Canal expansion 'fails to meet expectations'

Panama let-down: Only half of the projected number of ships per day are transiting through the new canal locks Panama let-down: Only half of the projected number of ships per day are transiting through the new canal locks

Far fewer ships than expected have made the passage from the expanded Panama Canal to US ports due to “insufficient operational resources” within the Panama Canal, the International Organisation of Masters, Mates and Pilots has claimed.

The $9.4bn investment by the Panama Canal Authority in a third set of locks was supposed to double the tonnage capacity of the canal. However, only half of the projected number of ships per day are transiting through the new canal locks due to a lack of staff and infrastructure, the organisation has claimed.

“This is like building a massive office tower without sufficient elevators to carry workers quickly to their offices,” said Captain Don Marcus, president of the organisation.

It was estimated that the canal expansion would require 70 to 90 more powerful tugboats. However, only 33 of 46 tugboats owned by the Authority are operational.

“You would think the Authority would address the problem and acquire more tugboats and train additional crews. They have a canal that’s working at half of its capacity and it is not generating the projected revenues.”

Mr Marcus added that the Authority had hired a Venezuelan company to provide additional tugboats but said that this is not a solution.

“The Authority is at a critical point. Everyone acknowledges that there is a shortage of tugs and trained tugboat captains. In order for the new locks to be a success, the Authority must complete its investment in infrastructure and personnel.”

Mr Marcus added that ports in the US and the UK have made investments based on the canal expansion. As a result, the canal is of “vital strategic importance” and is “critical to trade”.

He concluded that the Authority must live up to its commitments – “It needs to finish the job,” he said. “Failure to promptly address the problem will bring adverse economic consequences to the US and Panama.”

However, the Panama Canal Authority strongly refutes the allegations: "Since its inauguration, the expanded Panama Canal’s performance has exceeded expectations, setting monthly and daily tonnage records, attracting 15 new liner services, and welcoming an average of six neo-panamax daily transits when forecasts originally anticipated two to three transits a day for its first year of operation.

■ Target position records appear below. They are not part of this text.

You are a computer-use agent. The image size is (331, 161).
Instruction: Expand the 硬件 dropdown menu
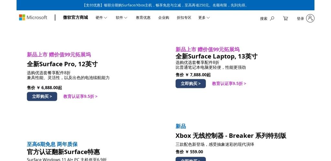(x=101, y=18)
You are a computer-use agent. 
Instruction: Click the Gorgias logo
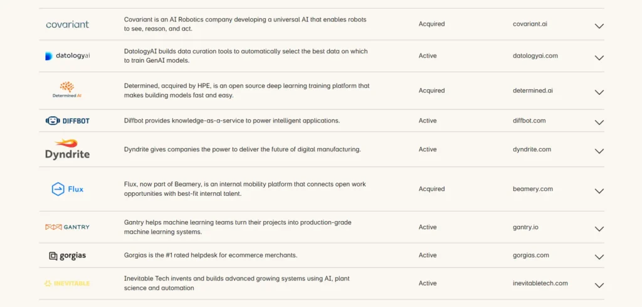(67, 256)
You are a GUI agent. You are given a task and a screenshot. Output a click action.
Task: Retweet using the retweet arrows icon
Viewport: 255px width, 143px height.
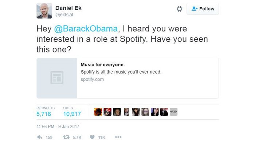66,137
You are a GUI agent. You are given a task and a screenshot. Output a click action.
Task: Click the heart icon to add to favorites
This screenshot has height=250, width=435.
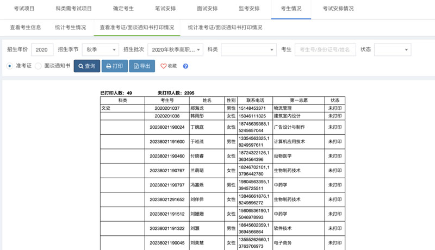[x=163, y=66]
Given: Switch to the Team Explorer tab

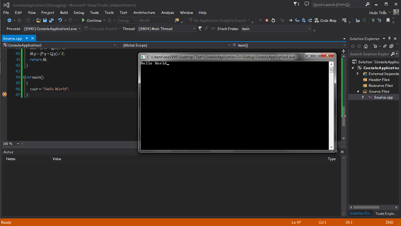Looking at the screenshot, I should coord(386,214).
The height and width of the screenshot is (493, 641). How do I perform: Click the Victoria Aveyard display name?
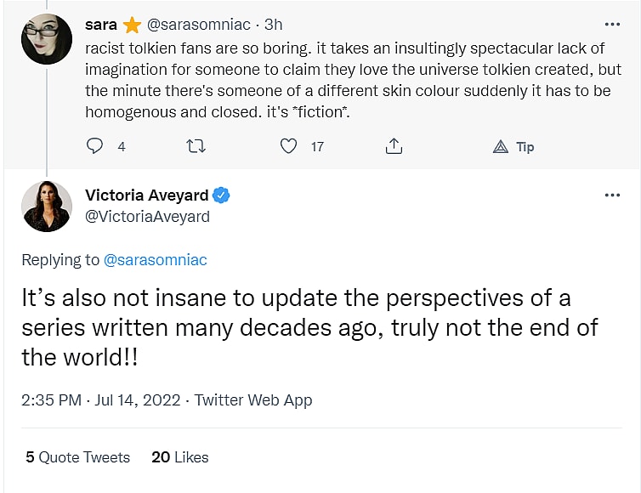146,196
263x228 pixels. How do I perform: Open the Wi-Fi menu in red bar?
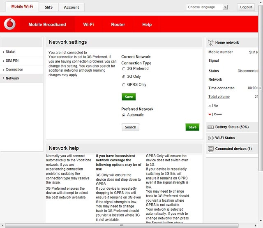click(88, 25)
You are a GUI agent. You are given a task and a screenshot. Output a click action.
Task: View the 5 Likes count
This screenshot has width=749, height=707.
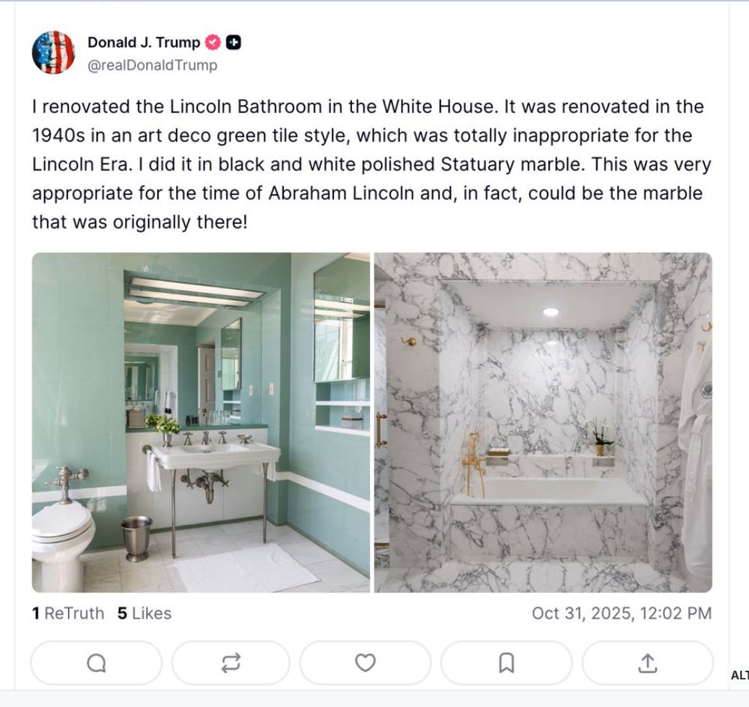point(145,613)
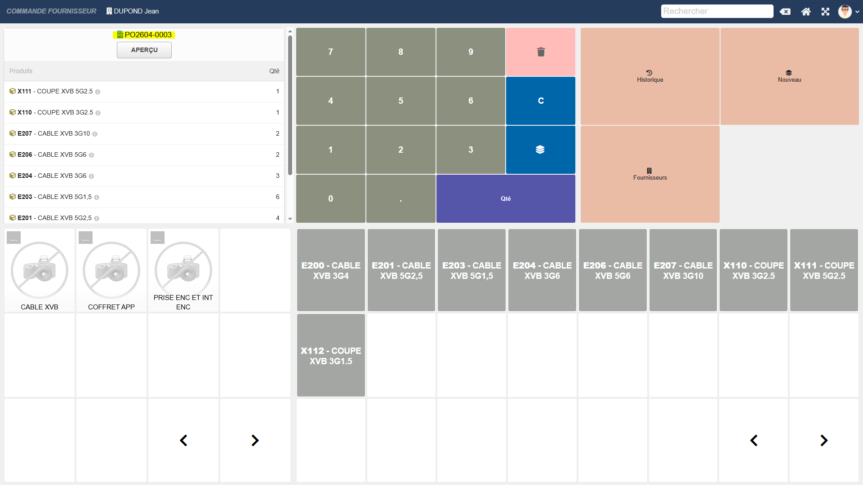Click the APERÇU button
The height and width of the screenshot is (485, 863).
click(x=144, y=50)
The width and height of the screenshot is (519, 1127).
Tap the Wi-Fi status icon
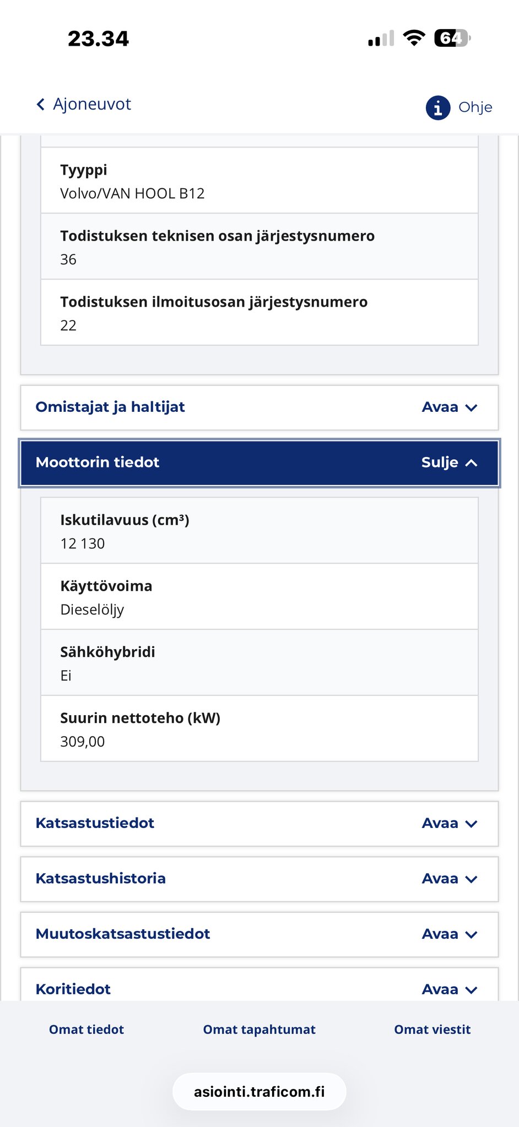pos(414,38)
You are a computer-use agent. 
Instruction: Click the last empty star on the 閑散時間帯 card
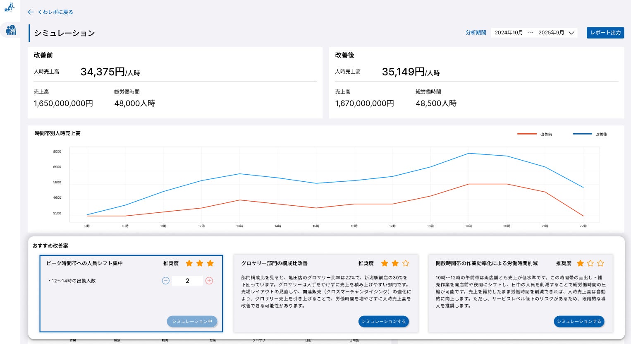pos(600,263)
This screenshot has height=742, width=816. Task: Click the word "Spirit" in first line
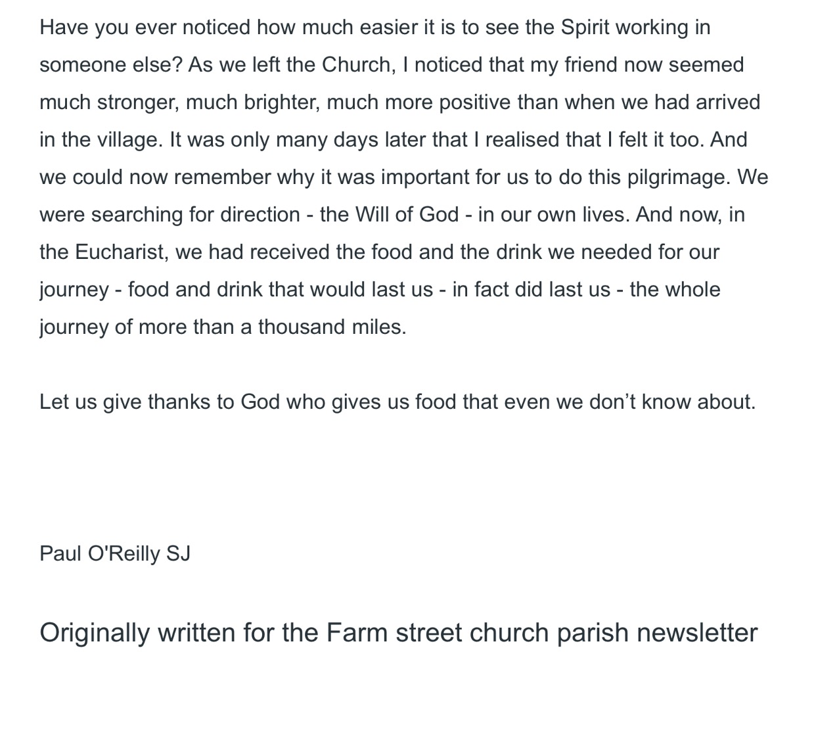pyautogui.click(x=585, y=28)
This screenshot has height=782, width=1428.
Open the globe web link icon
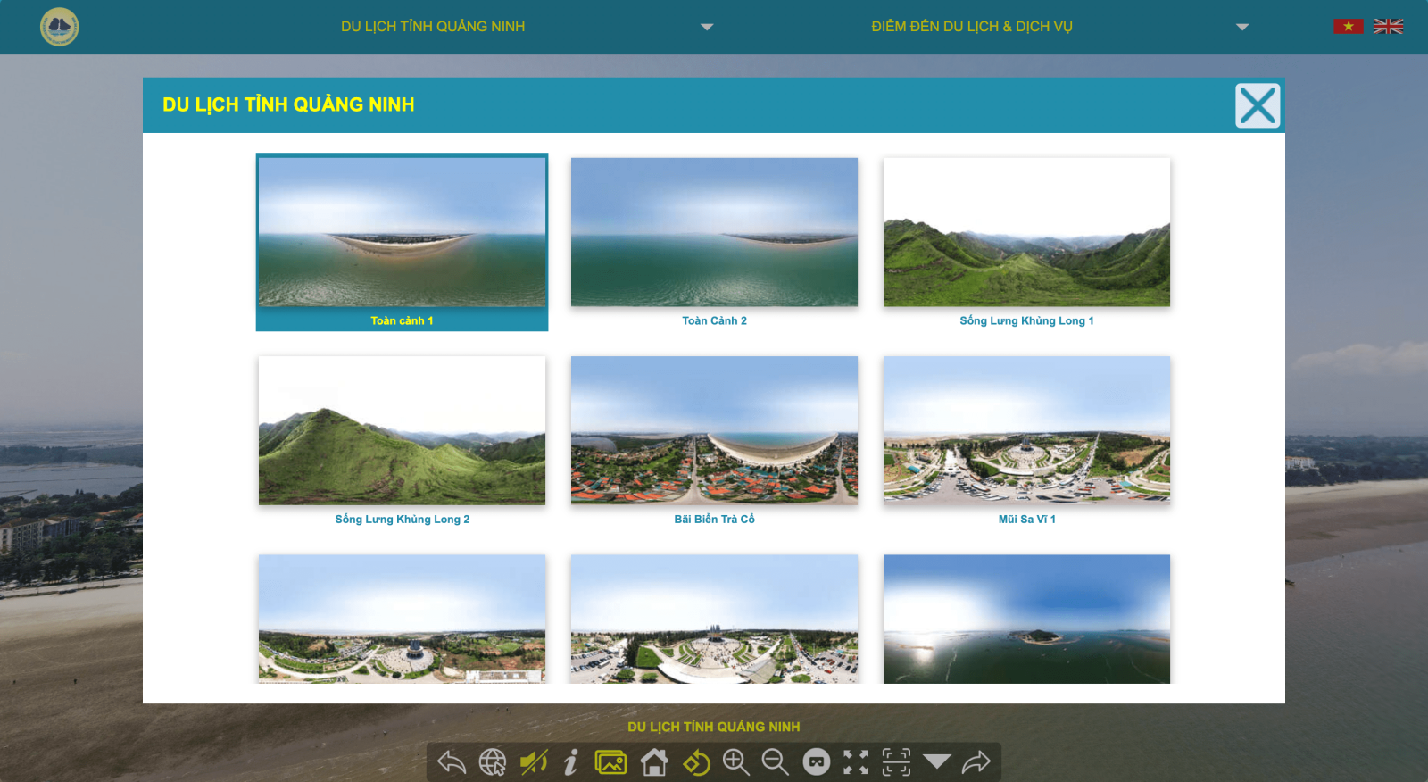tap(492, 762)
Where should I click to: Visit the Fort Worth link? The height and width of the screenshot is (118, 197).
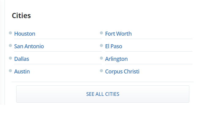[x=118, y=34]
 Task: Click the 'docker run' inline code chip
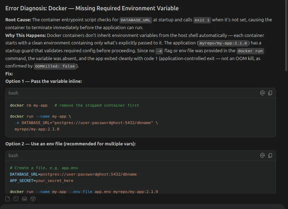[250, 51]
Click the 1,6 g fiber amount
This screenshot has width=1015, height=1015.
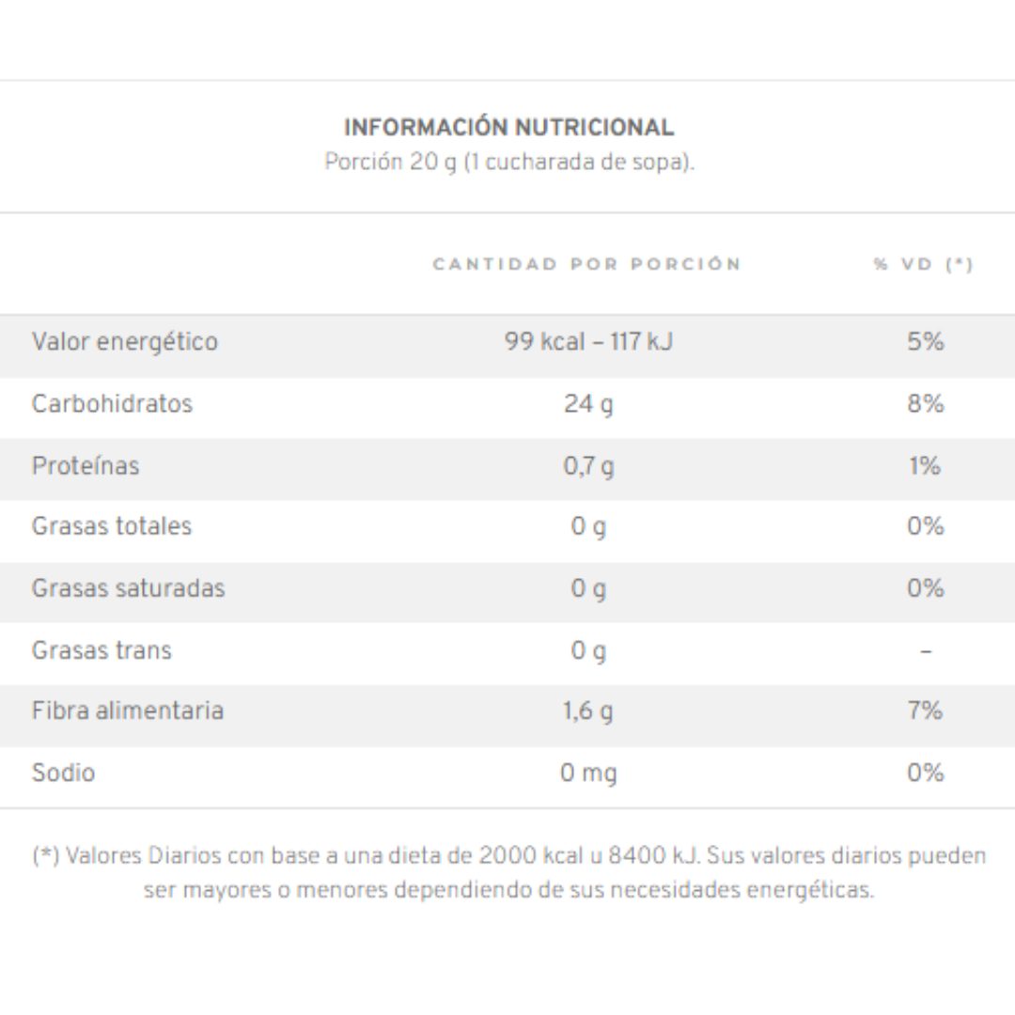coord(587,711)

"It is precisely because of the planning, preparation, training, and added capacity that the Panama Canal put into place before the inauguration that has enabled its Expanded Canal to accommodate this unexpected growth in traffic."

The impact of this strong performance has been reflected in other parts of the world as well, the Authority continued, principally in the ports of the East Coast of the US, which are in various stages of deepening and expanding their channels to meet the growing number of neo-panamax vessels now transiting the Canal.

"As was the case for the Panama Canal, January 2017 was also a record month for several ports on the U.S. East Coast, including Charleston, Philadelphia, and Savannah, which recorded respective volume growths of 28, 34 and 16 percent. Overseeing a fleet of 46 tugboats, the Panama Canal has more than adequate resources to attend the current operations of the waterway and meet the industry's demand.

"As the industry continues to increasingly rely on the safe and efficient service provided by the new locks, so too will the Panama Canal continue to take steps to improve productivity and ensure it maintains the resources and capacity necessary to meet this growing demand.”